Oscar Wilde, de l’art pour l’art à la souffrance…

 

 Considéré longtemps comme un bel esprit superficiel aux mœurs débridés, Wilde est aujourd’hui redécouvert ; sous une carapace flamboyante d’esthète et de dandy, on s’émeut de sa poignante humanité, qu’il révèle dans De profundis et la Ballade de la geôle de Reading. L’auteur, Danielle Guérin-Rose, est vice-présidente de la société Oscar Wilde et rédactrice de sa revue Rue des Beaux-Arts.

Unknown-14Avec son roman Le portrait de Dorian Gray, Wilde déclenche un tollé de protestations en affirmant privilégier l’esthétique sur l’éthique. Pouvez-vous nous expliquer sa conception de l’art ?


— Dès les années passées au Trinity Collège de Dublin, Wilde commence à forger sa conception artistique, sous l’influence de son directeur d’études, le révérend John Mahaffy, qui lui apprend à aimer la civilisation grecque. L’idéal socratique y enseignait que le propos de la vie était d’être heureux par la poursuite du bon et du beau.
C’est à Oxford, cependant, que Wilde va compléter et affiner sa formation intellectuelle à travers l’enseignement de deux de ses maîtres, John Ruskin et Walter Pater. L’un et l’autre sont des chantres de la beauté, mais d’une façon différente et presque opposée. Pour John Ruskin, que Wilde adopte comme guide spirituel jusqu’à sa rencontre avec Pater, l’esthétique ne va pas sans l’éthique. Sa conception de l’art est avant tout liée au bien, hautement morale et sociale. Ruskin prône une philosophie en lutte contre les pires aspects de l’industrialisation galopante et se fait le champion de l’élévation des classes laborieuses par l’éducation artistique.
C’est en troisième année que Wilde suit les cours de Walter Pater, mais il connaît et apprécie déjà son livre Studies in the History of the Renaissance, qu’il nommera toujours son « livre d’or ». Pater est lui aussi un érudit et un esthète, mais sa conception est beaucoup plus hédoniste et sensuelle. Pour lui, la recherche de la sensation et de la jouissance, qui peuvent naître d’une « excitation intellectuelle », est essentielle. Adepte de l’art pour l’art, il prône la réalisation personnelle comme « l’ultime objet de la vie ». Son enseignement est une révélation pour Wilde, qui y reconnait ses aspirations les plus profondes. C’est l’épanouissement de soi prôné par Pater qui sera désormais son credo. Sublimer sa vie jusqu’à en faire une œuvre d’art sera la doctrine qui formera l’épine dorsale de Dorian Gray, celle que Wilde lui-même s’efforcera d’appliquer, et en dépit de tout, jusqu’à son dernier souffle.

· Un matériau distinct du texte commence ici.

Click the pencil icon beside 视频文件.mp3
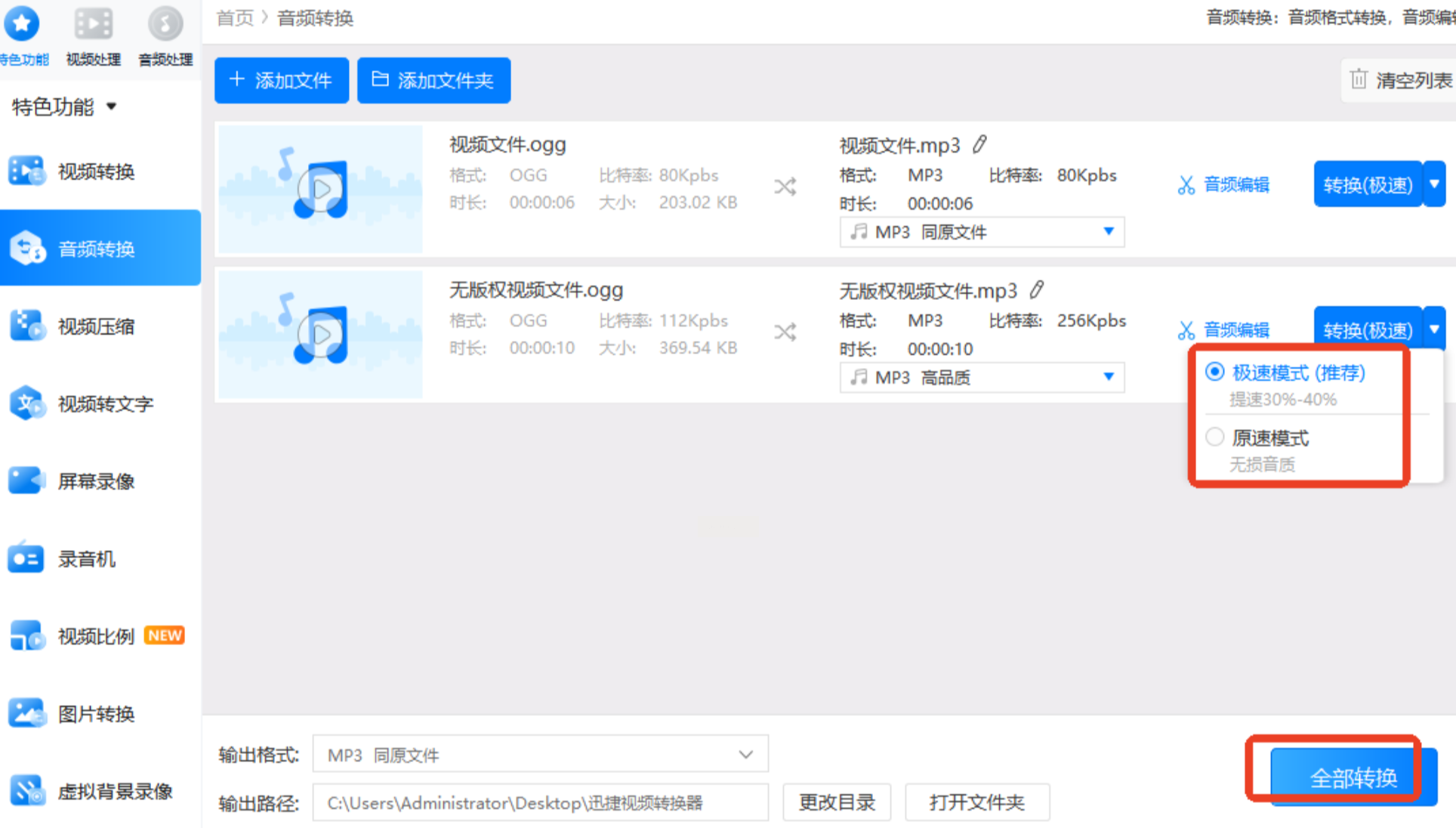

— Lorsqu’André Gide évoque « le goût furieux de la vie » que lui a révélé Oscar Wilde, qu’est-ce que cela signifie ? Leur amitié fut-elle autre chose que purement intellectuelle ?

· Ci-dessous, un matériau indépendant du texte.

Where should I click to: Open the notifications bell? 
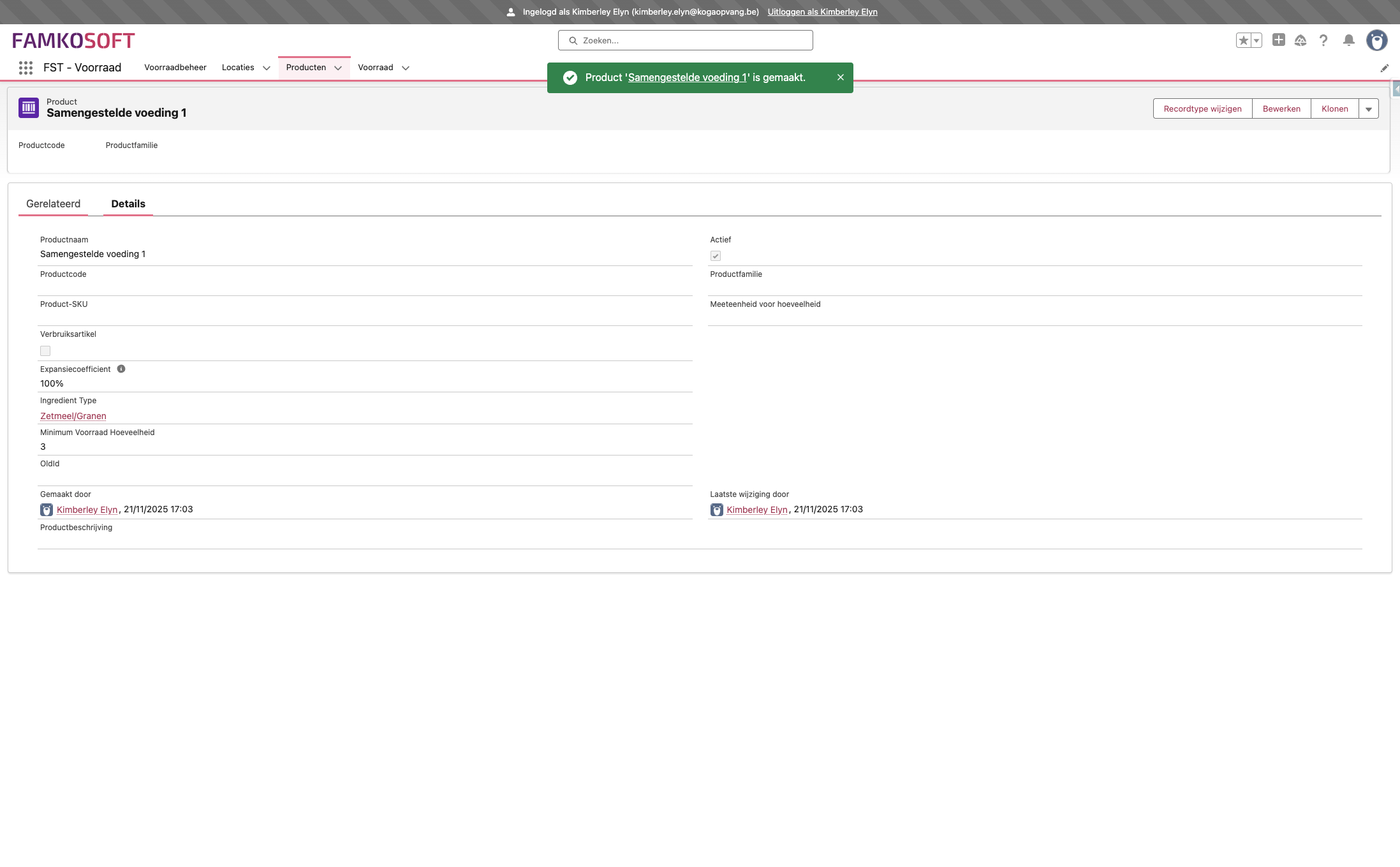pyautogui.click(x=1348, y=41)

— Wilde a rencontré Gide au cours d’un séjour à Paris en novembre 1891. C’est son ami Pierre Louÿs qui les a présentés au café d’Harcourt, qui se trouvait Place de la Sorbonne. Wilde n’est pas attiré sensuellement par Gide, mais ce jeune homme de 22 ans (Wilde en a 36) l’intéresse par son intelligence et sa culture. Et il pressent qu’il cache, sous sa rigueur protestante, une fièvre secrète, un désir de jouissance inassouvi. Il va être celui qui le révélera à lui-même, en le poussant à assumer sa personnalité, à vivre sa vie de façon intense, en la transposant sur le plan de l’art. Gide en sera à la fois subjugué et bouleversé, parce que Wilde fait voler en éclats toutes ses certitudes, qu’il l’incite à exister pleinement, à ses risques et périls. Inlassablement, il le pousse à reconsidérer sa vie sous l’angle de la liberté et de la fantaisie, l’obligeant sans relâche à se confronter à lui-même, à se transformer et à s’accomplir. Cela n’ira pas sans douleur. Gide, étourdi, ébloui, et peut-être amoureux (« Wilde ! Wilde ! Wilde ! » a-t-il jeté en travers des pages de son journal) ne sait plus où il en est. « Depuis Wilde, je n’existe plus que très peu », écrit-il à son ami Paul Valéry, après le départ d’Oscar pour Londres. Wilde lui propose une vie exaltante et terrible, dont l’acmé sera sans doute atteinte avec l’aventure sulfureuse du café de Biskra quatre ans plus tard, quand Gide dévore des yeux le beau joueur de flûte adolescent assis près d’eux, et que Wilde lui glisse à l’oreille ce propos d’entremetteur : « Dear, vous voulez le petit musicien ? »
Oscar Wilde n’a pas été le corrupteur de Gide, qui a déjà connu des expériences homosexuelles, mais il fait cependant figure d’initiateur et de révélateur, comme le sera plus tard Ménalque, le personnage gidien des Nourritures terrestres, double littéraire à peine masqué d’Oscar Wilde.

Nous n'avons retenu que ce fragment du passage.